In the modern NBA, playing a five-man lineup with fewer than four capable three-point shooters is basically suicide. NBA offense is changing in a major way — just watch the Houston Rockets — but how, exactly, is it changing, and just how quickly? Using data from nba.stats.com, I analyzed the frequency of shots taken at different locations on the court and the effectiveness of those shot attempts during every single season over the past two decades.
1) Teams are shooting more threes (duh), and the rate at which teams are shooting more threes is increasing rapidly.
Most of the change to shot selection in the NBA has occurred in just the past few years. The number of threes that the average team attempts per game has increased more in the past five seasons (jumping from 20.0 to 29.0) than in the previous 15 (going from 12.7 to 20.0). Furthermore, the last two seasons were the two largest spikes in three point attempts in NBA history (aside from when the league shortened the line in 1995). Fans of old-school, post-up basketball, watch out. If this current upward (and accelerating) trend continues, half of all shots in the NBA will be threes before 2030, and we know what that looks like thanks to the 2018 Houston Rockets. Aspects of that style of play are exciting (more room for isolation plays, bigger momentum swings, etc.), but it can also become a slog when the shots aren't falling (especially when 27 in a row don't fall). At what point will the league have to step in and make a rule change if the average NBA offense starts to look like a Mike D'Antoni pipe dream?

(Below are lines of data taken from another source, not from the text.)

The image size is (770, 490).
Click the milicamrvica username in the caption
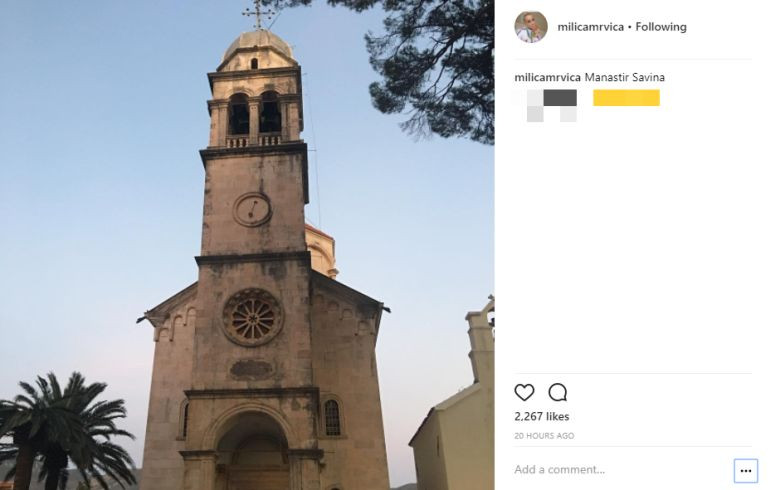[547, 77]

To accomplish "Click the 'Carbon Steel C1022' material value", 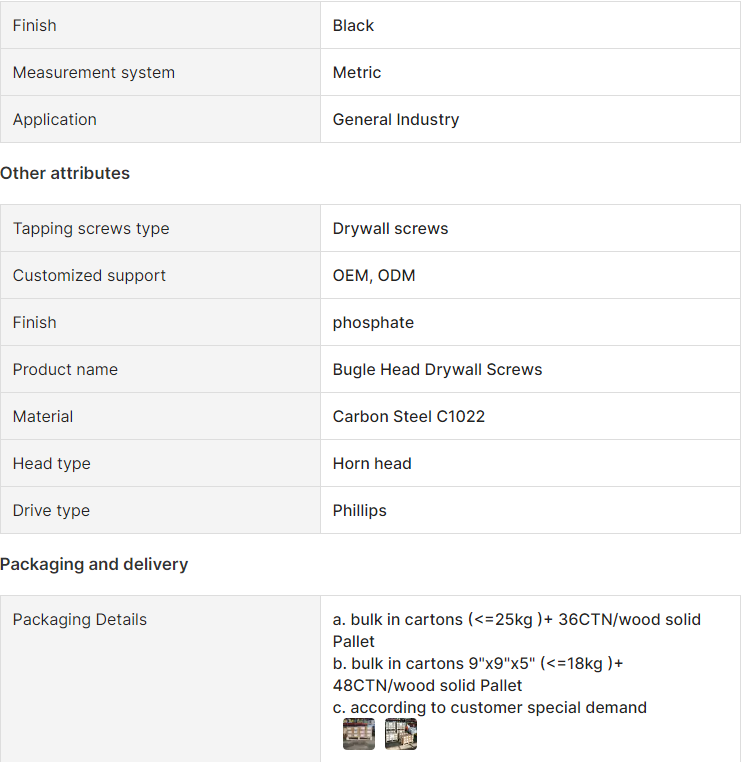I will 408,416.
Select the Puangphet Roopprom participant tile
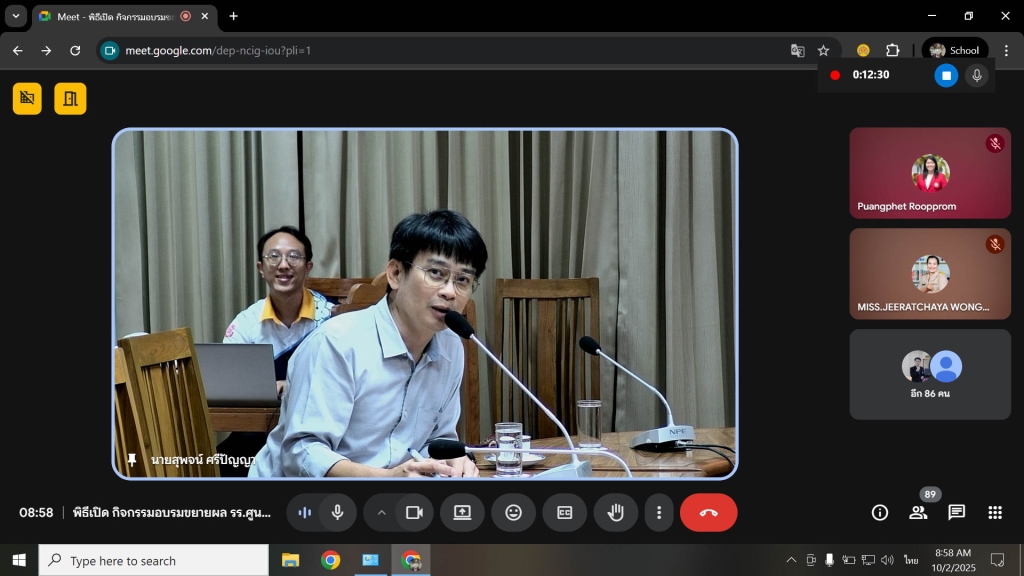 tap(930, 172)
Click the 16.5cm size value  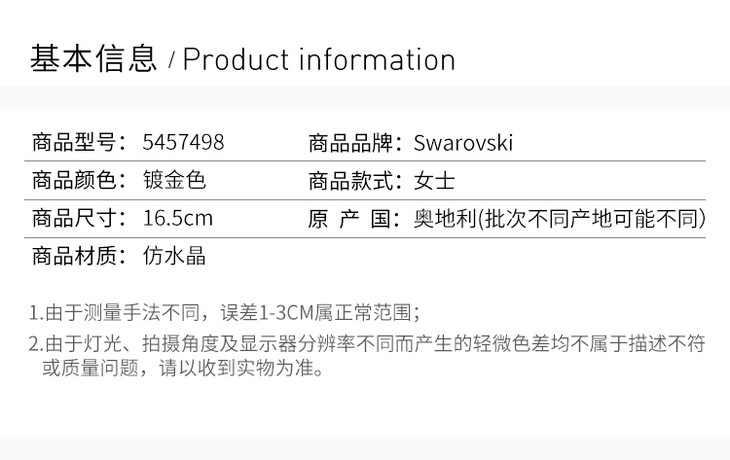tap(179, 218)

2) Players aren't shooting threes more accurately, they're just shooting more of them.
Scroll through the seasons and you'll see that shooting accuracy at any particular spot on the court hasn't really changed much over time — including behind the arc. Threes have been the most effective non-layup shot for 20 consecutive years, and league-wide percentage has only changed from 34.6% to 36.2% over those two decades. Granted, teams settle for deeper or more heavily contested three point shots than they used to, so the fact that players are still making them at the same rate suggests that they have indeed gotten better at shooting. Still, the change we've seen in shooting over recent years is more quantity than quality. Even teams that aren't improving their ability to shoot threes would probably still be better off bombing away.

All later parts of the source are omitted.